Mitigating bearing failures
For example, white etching cracking (WEC) is a common cause of bearing failure in the gearboxes of wind turbines. The condition, which gets its name from the appearance of the white fissures in the microstructure of steel, can result in critical parts failure. Given that the cost of repairing a wind turbine gearbox is expensive, compounded with the associated loss of productivity, it is little wonder why multiple investigations have been conducted to determine the cause of WEC.
To date, no definitive trigger has been established, although WEC is most likely the result of a complex interaction between mechanical, electrical, operational and chemical factors. This tribochemical reaction – the chemical changes that occur to a lubricant and a lubricated surface – is not well understood, so the Mobil team and a major bearing manufacturer set out to compare a range of lubricant formulations to a reference oil that has been reported to generate WEC in bearings.
The findings were then used to help formulate Mobil SHC Gear 320 WT, a synthetic gearbox oil that has been awarded a Conformity Statement by DNV GL, verifying that it does not contribute to the formation of WEC. It is also supplied with a 10-year warranty.
A new spin on wind turbine performance
The wind industry also requires long-lasting greases that protect against wear, rust and corrosion, even in extreme conditions. Formulations using a metallocene polyalphaolefin (mPAO) base stock have demonstrated superior low-temperature performance compared with greases made with mineral and cPAO base stocks in lab tests.

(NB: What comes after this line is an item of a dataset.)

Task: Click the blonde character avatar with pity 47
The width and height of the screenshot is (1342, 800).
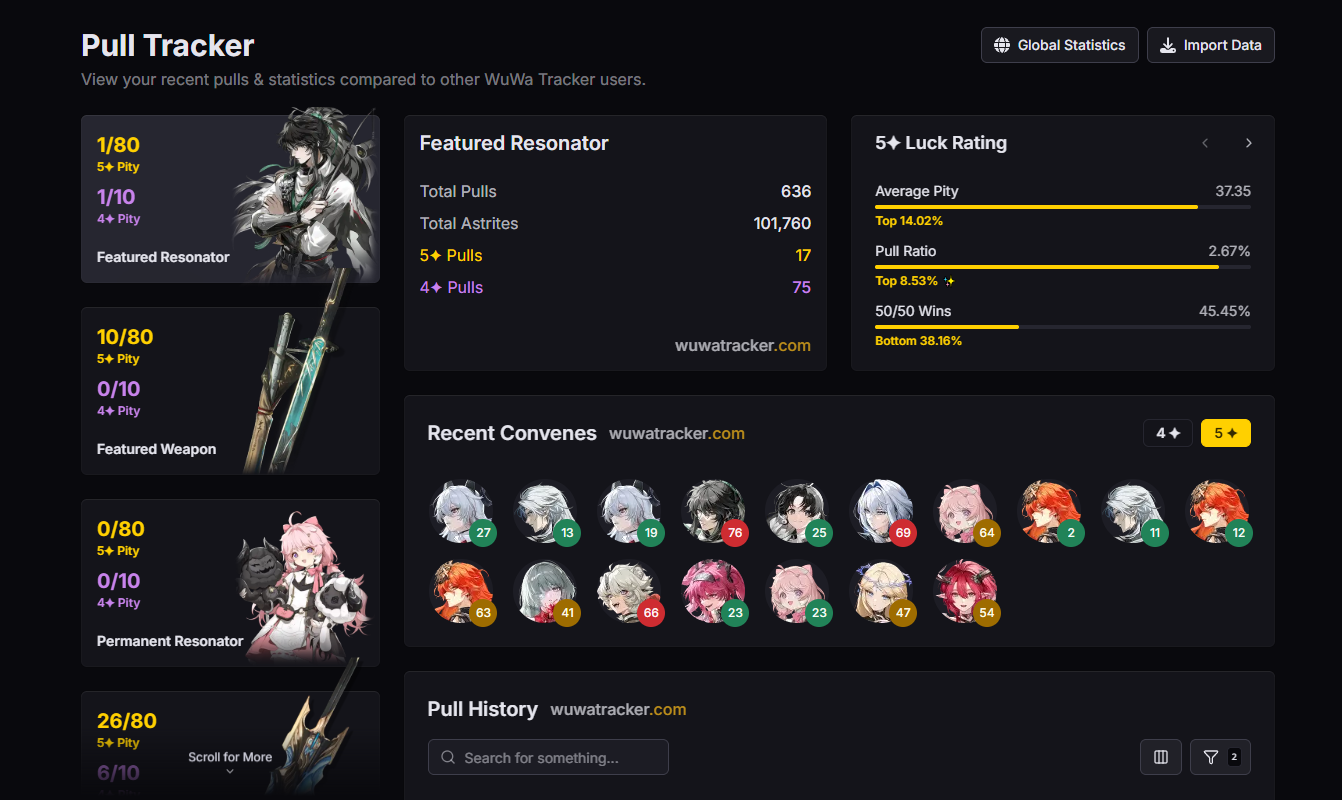Action: tap(882, 591)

Checking a lubricant’s formulation and ensuring it is the most effective could help enhance the overall reliability and protect individual components. Operators should also ask for gearbox flush and fill guidance, as well as start-up and cleanliness advice from their lubricant supplier. Used in combination with dedicated wind turbine oils and greases, these can help wind farm operators achieve superior equipment protection and long service intervals, generating safety, environmental and operating cost benefits.

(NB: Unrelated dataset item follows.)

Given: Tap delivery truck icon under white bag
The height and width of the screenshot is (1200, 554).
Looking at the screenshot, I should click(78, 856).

The wind industry is set for growth. To maximize the opportunities this will bring, operators need to observe optimum maintenance standards to help safeguard uptime. Best practice standards, in combination with advanced lubricant solutions, can help turbine operators enhance operations and deliver the renewable energy we all need.
Conor Wilkinson is the EAME Commercial Brand Manager at ExxonMobil, responsible for a range of Mobil solutions for the commercial sector. Conor has extensive experience in Brand Marketing, Strategic Planning, Technical Solutions & Sales Management and was formerly the Europe Energy Sales Manager with a customer base across conventional, renewable, and decentralized power generation. Conor began his career in 2009 as a field engineer in the UK, providing technical services to customers in the energy and manufacturing sectors. He is a native of Ireland and graduated from Queen’s University Belfast with a Masters of Chemical Engineering.